The budget/resource dilemma
Budgets across small and medium-sized businesses are under increased scrutiny and restraint.
Overall, operational expenses, total cost of ownership and return on investment drive budget planning and spending. Nowhere has this become more acute than in IT departments.
According to IDC, for every dollar spent on computer hardware an additional 50 cents is spent on energy. Within the next four years that number will rise by 54 percent.
Analyst firm Gartner predicts energy costs will soon consume up to one-third of IT budgets. German newspaper Die Zeit reports that a single Google search request consumes as much energy per hour as an energy-saving lamp.
What's more, according to Simon Mingay of Gartner, IT equipment worldwide is responsible for 2 percent of CO2 emissions, which corresponds to the amounts of CO2 emitted by aircraft.
Data and energy
Companies battling rising energy costs face a growing torrent of data.
The more digital content, the more storage capacity they need. Likewise the physical size of the data centre.
As well, companies need 24/7 access to large amounts of data, as compliance regulations extend the retention periods for documents and information that must be retained.
And, there is a growing awareness of backup needs as part of an overall business continuity or disaster recovery plan.
Attention to data storage accumulates costs, as companies consume more power.
Data centres are filled with active servers with spinning disk drives which consume energy and generate heat which then must be cooled.
According to the US Environmental Protection Agency, energy consumption by corporate data centres doubled between 2000 and 2006. In 2006, data centres accounted for 1.5 percent of electricity use in the US and that number may double within three years.
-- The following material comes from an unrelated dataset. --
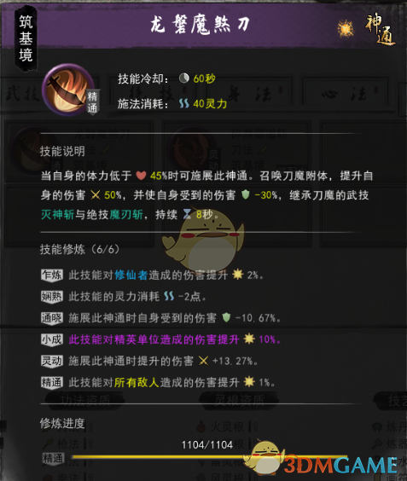Click the 神通 burst icon in header
The image size is (407, 481).
pyautogui.click(x=346, y=29)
The EPA also forecasts that power failures and brownouts will affect more than 90 percent of US data centres, while half of all larger data centres will lack the power and cooling capabilities to run high-density equipment.
The EPA predicts half of the world's data centres will become obsolete because of power and space restrictions.
Efficient data centres will reduce operating costs from power utilisation and capital expenditure by slowing or even eliminating data centre equipment purchases.
According to IDC, for every server removed from the data centre, approximately 11.4 tons of CO2 emissions are eliminated.
By adopting existing energy-saving techniques, the EPA estimates data centres could cut energy use nearly in half, potentially saving US$14 billion by 2011.